A Scrapy Download Handler which performs requests using Nodriver. It can be used to handle pages that require JavaScript (among other things), while adhering to the regular Scrapy workflow (i.e. without interfering with request scheduling, item processing, etc).
What makes this package different from package like Scrapy-Playwright, is the optimization to stay undetected for most anti-bot solutions. CDP communication provides even better resistance against web applicatinon firewalls (WAF’s), while performance gets a massive boost.
After the release of version 2.0,
which includes coroutine syntax support
and asyncio support, Scrapy allows
to integrate asyncio-based projects such as Nodriver.
Note: Chrome must be installed on the system.
- Python >= 3.8
- Scrapy >= 2.0 (!= 2.4.0)
scrapy-nodriver is available on PyPI and can be installed with pip:
pip install scrapy-nodriver
nodriver is defined as a dependency so it gets installed automatically,
Replace the default http and/or https Download Handlers through
DOWNLOAD_HANDLERS:
# settings.py
DOWNLOAD_HANDLERS = {
"http": "scrapy_nodriver.handler.ScrapyNodriverDownloadHandler",
"https": "scrapy_nodriver.handler.ScrapyNodriverDownloadHandler",
}Note that the ScrapyNodriverDownloadHandler class inherits from the default
http/https handler. Unless explicitly marked (see Basic usage),
requests will be processed by the regular Scrapy download handler.
Install the asyncio-based Twisted reactor:
# settings.py
TWISTED_REACTOR = "twisted.internet.asyncioreactor.AsyncioSelectorReactor"This is the default in new projects since Scrapy 2.7.
Set the nodriver Request.meta
key to download a request using Nodriver:
import scrapy
class AwesomeSpider(scrapy.Spider):
name = "awesome"
def start_requests(self):
# GET request
yield scrapy.Request("https://httpbin.org/get", meta={"nodriver": True})
def parse(self, response, **kwargs):
# 'response' contains the page as seen by the browser
return {"url": response.url}Type Optional[int], defaults to the value of Scrapy's CONCURRENT_REQUESTS setting
Maximum amount of allowed concurrent Nodriver pages.
NODRIVER_MAX_CONCURRENT_PAGES = 8Type Optional[List], default None
Block resources on the page.
NODRIVER_BLOCKED_URLS = [
"*/*.jpg",
"*/*.png",
"*/*.gif",
"*/*.webp",
"*/*.svg",
"*/*.ico"
]Type Optional[bool], default True
NODRIVER_HEADLESS = TrueSupported Request.meta keys
Type bool, default False
If set to a value that evaluates to True the request will be processed by Nodriver.

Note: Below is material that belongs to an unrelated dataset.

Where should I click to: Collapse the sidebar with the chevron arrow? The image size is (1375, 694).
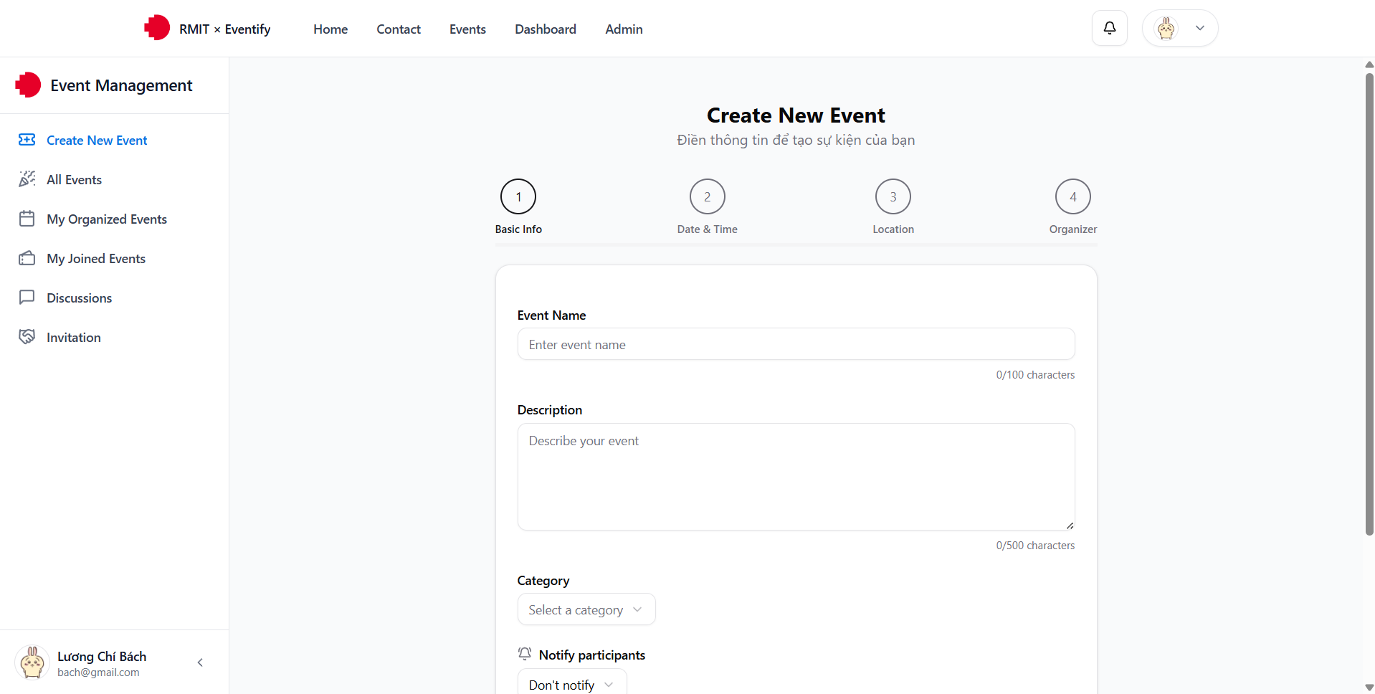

return scrapy.Request("https://example.org", meta={"nodriver": True})Type bool, default False
If True, the [Nodriver page]
that was used to download the request will be available in the callback at
response.meta['nodriver_page']. If False (or unset) the page will be
closed immediately after processing the request.
Important!
This meta key is entirely optional, it's NOT necessary for the page to load or for any
asynchronous operation to be performed (specifically, it's NOT necessary for PageMethod
objects to be applied). Use it only if you need access to the Page object in the callback
that handles the response.
For more information and important notes see Receiving Page objects in callbacks.
return scrapy.Request(
url="https://example.org",
meta={"nodriver": True, "nodriver_include_page": True},
)Type Iterable[PageMethod], default ()
An iterable of scrapy_nodriver.page.PageMethod
objects to indicate actions to be performed on the page before returning the
final response. See Executing actions on pages.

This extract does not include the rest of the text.